Une initiative venue de France : des "zones non traitées"

Eviter que des riverains de parcelles agricoles ne soient exposés, bien malgré eux, à des traitements phytosanitaires est un sujet qui fâche, en France également, depuis de très longues années, tant du côté des agriculteurs que de celui des associations de protection de l’environnement et des citoyens.
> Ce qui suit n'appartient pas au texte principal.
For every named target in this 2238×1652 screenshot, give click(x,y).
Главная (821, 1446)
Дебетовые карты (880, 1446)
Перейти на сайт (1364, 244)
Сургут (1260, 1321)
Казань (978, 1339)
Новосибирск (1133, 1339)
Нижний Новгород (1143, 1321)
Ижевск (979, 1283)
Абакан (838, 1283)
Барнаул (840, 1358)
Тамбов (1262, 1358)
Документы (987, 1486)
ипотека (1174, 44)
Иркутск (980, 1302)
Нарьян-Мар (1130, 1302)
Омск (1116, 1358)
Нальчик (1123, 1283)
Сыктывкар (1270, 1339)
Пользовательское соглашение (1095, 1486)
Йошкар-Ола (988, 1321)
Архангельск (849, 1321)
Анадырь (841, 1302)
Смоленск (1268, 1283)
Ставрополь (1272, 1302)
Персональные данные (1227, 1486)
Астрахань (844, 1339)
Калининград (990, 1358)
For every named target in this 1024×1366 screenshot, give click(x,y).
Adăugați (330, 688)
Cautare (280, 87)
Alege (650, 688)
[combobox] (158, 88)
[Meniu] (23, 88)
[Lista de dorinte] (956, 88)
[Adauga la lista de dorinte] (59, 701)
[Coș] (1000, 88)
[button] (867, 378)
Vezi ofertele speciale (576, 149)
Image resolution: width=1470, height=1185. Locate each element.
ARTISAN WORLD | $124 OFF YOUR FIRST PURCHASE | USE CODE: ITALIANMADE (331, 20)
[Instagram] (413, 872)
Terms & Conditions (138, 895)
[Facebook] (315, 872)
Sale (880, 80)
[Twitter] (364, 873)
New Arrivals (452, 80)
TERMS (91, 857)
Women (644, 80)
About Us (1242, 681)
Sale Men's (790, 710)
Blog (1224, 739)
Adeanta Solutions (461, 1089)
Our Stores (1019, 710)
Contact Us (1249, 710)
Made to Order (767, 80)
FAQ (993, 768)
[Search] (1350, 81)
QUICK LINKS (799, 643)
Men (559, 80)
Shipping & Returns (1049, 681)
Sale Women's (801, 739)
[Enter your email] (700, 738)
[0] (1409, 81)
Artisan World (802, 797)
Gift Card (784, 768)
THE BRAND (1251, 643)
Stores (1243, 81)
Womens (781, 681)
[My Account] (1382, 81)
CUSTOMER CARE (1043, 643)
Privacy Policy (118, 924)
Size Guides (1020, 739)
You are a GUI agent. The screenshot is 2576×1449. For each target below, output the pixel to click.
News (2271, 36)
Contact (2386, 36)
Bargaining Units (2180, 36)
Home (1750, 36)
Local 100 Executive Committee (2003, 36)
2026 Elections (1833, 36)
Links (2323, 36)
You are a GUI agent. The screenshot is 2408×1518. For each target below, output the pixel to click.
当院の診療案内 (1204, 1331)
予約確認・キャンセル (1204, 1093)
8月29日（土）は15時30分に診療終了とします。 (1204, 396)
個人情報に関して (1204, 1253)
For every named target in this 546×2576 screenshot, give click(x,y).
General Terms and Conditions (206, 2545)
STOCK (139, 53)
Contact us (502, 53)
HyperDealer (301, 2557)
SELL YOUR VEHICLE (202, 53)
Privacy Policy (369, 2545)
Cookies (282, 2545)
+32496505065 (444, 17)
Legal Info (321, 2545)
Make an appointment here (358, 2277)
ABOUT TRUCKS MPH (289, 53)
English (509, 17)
Lors des débats sur la loi EGALIM – loi pour l’équilibre des relations commerciales dans le secteur agricole et alimentaire et une alimentation saine, durable et accessible à tous -, le gouvernement français a refusé de mettre en place des mesures trop restrictives concernant l’encadrement des pratiques phytosanitaires, préférant se fier – nous en avons parlé – aux « bonnes pratiques » des agriculteurs. Celles-ci devraient être formalisées, à partir du début de l’année prochaine, dans des chartes d’engagements rédigées à l’échelle départementale, en concertation avec les citoyens ou leurs représentants. Un groupe de travail a été mis en place pour définir les modalités de mise en œuvre de ces chartes. Lors d’une réunion de ce groupe de travail, le 27 juin dernier, le gouvernement a toutefois présenté des projets de décret et d’arrêté bien plus ambitieux, envisageant la mise en place des « zones non traitées » (ZNT), de cinq à dix mètres de large, et leur combinaison avec d’autres mesures de réduction des dérives. Cette mesure avait déjà été envisagée en 2016 mais avait été enterrée devant la levée de bouclier d’une partie du monde agricole… Ceci fait partie d’un ensemble de mesures réglementaires comprenant notamment la meilleure information des riverains : les utilisateurs de produits phytosanitaires devront les avertir, au plus tard douze heures avant, de l’application d’un traitement phytosanitaire. Les ZNT seront de cinq mètres pour les cultures basses et de dix mètres pour les cultures hautes, comme la vigne… En cas d’utilisation de dispositifs anti-dérives, les ZNT pourront être réduites respectivement à trois et cinq mètres….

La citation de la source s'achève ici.